The criticism the parent identified is that the cost to the IRS is not the total cost to the public (i.e. innocent taxpayers being audited despite making only honest mistakes or having done nothing wrong at all), which is exactly a problem with these studies. To know where the equilibrium point is, you have to take into account these other costs, and the studies fail to do that.
> The IRS and others have been advocating for years for the resource to go after actual tax cheats of wealthy individuals and corporations, whose tax situations are (intentionally) so complex that it is a serious investment to audit.
What's really going on here is that those are the taxpayers it isn't as cost effective to audit because they have sophisticated lawyers, so they're much less likely to be violating the law. They're doing something which is complicated and then paying very little in taxes, but the complicated thing they were doing is legal so you can't get anything from auditing them. Meanwhile auditing them costs a lot because it's so complicated, so the ROI of doing it is pretty bad.
In particular it's worse than the ROI of auditing other taxpayers who can't afford such expensive lawyers and therefore are more likely to have made a mistake that allows the IRS to collect. But auditing those people makes the IRS much less sympathetic, because those people aren't the billionaires and the money the IRS collects is mostly a result of honest mistakes.
> Once you do audit them however, their tax dodging decreases for years into the future.
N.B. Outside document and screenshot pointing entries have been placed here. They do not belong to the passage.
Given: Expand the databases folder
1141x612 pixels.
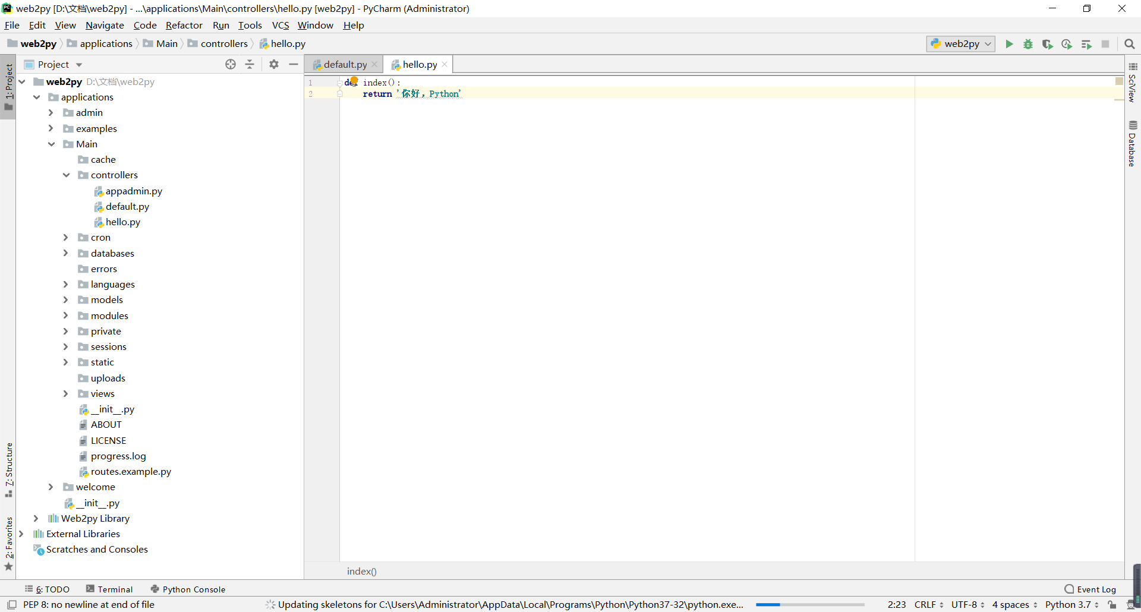Looking at the screenshot, I should pos(66,253).
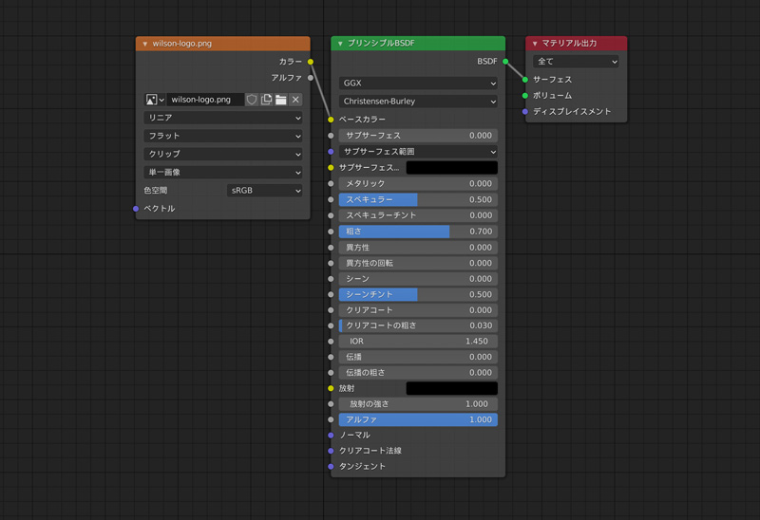Image resolution: width=760 pixels, height=520 pixels.
Task: Open the GGX distribution dropdown
Action: (x=418, y=84)
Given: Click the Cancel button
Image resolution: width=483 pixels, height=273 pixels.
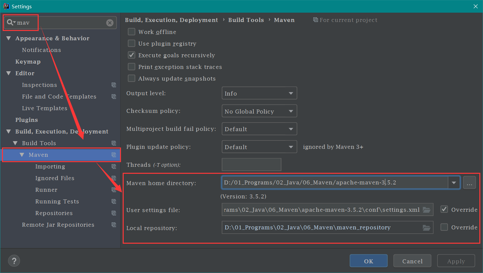Looking at the screenshot, I should pos(412,261).
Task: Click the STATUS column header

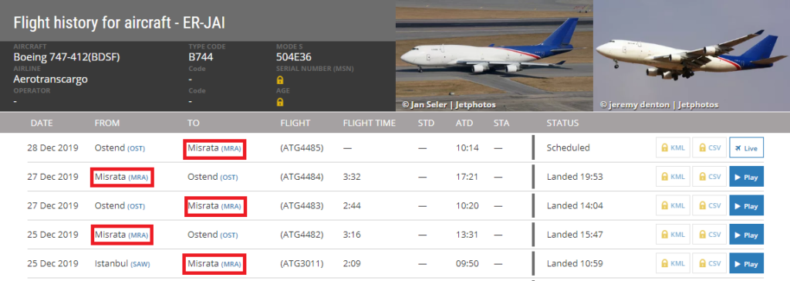Action: coord(562,123)
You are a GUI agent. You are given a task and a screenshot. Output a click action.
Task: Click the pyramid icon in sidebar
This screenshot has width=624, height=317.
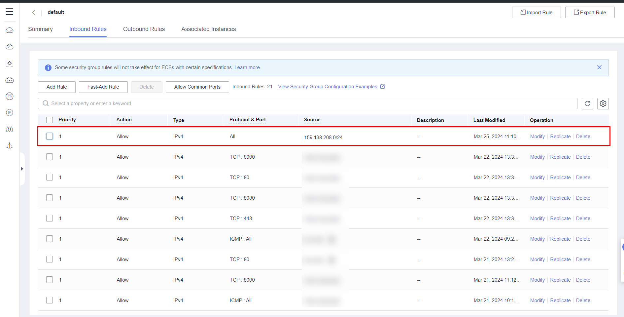10,146
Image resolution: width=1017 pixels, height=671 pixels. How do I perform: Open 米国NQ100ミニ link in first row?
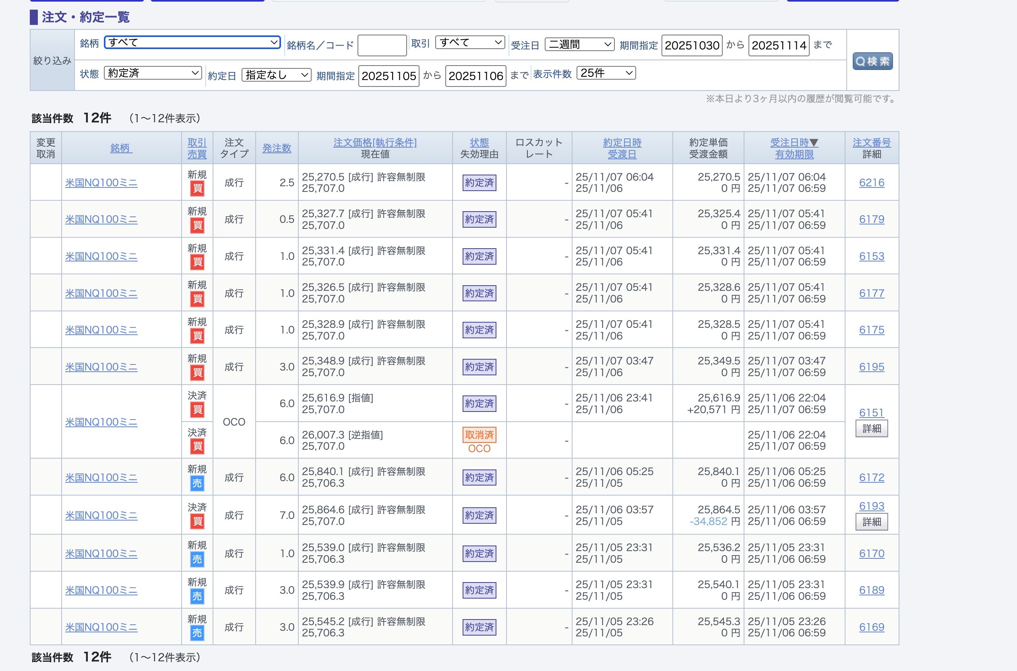[101, 183]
The assumption is that they were doing something unlawful to begin with, and then you're talking about the non-billionaires again.
Moreover, what really happens is that the people who made mistakes learn to hire tax lawyers. And then if you audit them again it comes up clean, but that doesn't mean they're paying more in taxes, because tax lawyers are pros at finding legal ways to avoid taxes, so what you've really done is encourage them to hire the people whose primary job it is to minimize tax revenue.
> The people that would spend time defending violators are otherwise fully employed doing the opposite... coming up with ways to get around the taxes their employers or customers are supposed to be paying. Instead of costing $2, that comes out as getting yet another $2 out of that audit by distracting a societal parasite.
It is definitely not the case that the number of tax lawyers and accountants employed is unrelated to the number of audits the IRS does. The more they do, the more business there is for those professions and the more people enter them. These are people who could have been doing something else and, moreover, people who consumed the resources that someone else could have used to do something better.